The fund’s launch represents a significant development for the burgeoning exchange-traded product market in China.
According to BlackRock, the company behind iShares, the world’s largest provider of ETFs, year-to-date inflows into Chinese equity ETPs increased 23.4% to $937.4 billion.
The fund was created so that investors in China could easily invest in the largest and most liquid companies traded on the Nasdaq Stock Market.
Until now, investors in China have been able to access the US market but only through ordinary Qualified Domestic Institutional Investor funds, most of which follow active strategies, are cumbersome to trade and involve lengthy redemption processes.
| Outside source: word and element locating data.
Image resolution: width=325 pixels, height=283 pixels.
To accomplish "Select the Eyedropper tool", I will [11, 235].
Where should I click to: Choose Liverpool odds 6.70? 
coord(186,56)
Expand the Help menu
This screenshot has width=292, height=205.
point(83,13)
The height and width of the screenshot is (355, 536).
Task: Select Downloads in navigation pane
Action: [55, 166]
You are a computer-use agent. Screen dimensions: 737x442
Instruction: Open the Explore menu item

This new ETF significantly enhances the efficiency of investment in US securities for these investors.
Additionally, because the product trades on the secondary market, like any ETF, prices are transparent and transaction costs are low, making the product appealing to institutional and individual investors alike.
Robert Hughes, Nasdaq OMX Vice President, said: “We applaud Guotai Asset Management for responding to increasing demand among all classes of investors in China for a cross-border ETF. The Guotai Nasdaq-100 ETF enables individual and institutional investors in China to access 100 of the world’s largest and fastest growing companies – including Baidu, Microsoft, Apple and Starbucks.”
The Nasdaq-100 Index measures the performance of 100 of the largest international and domestic non-financial securities listed on Nasdaq Stock Market. The index, which is known for having a strong bias towards technology companies, has posted a cumulative price return of 170.32% during the 10 years ended 31 December, 2012.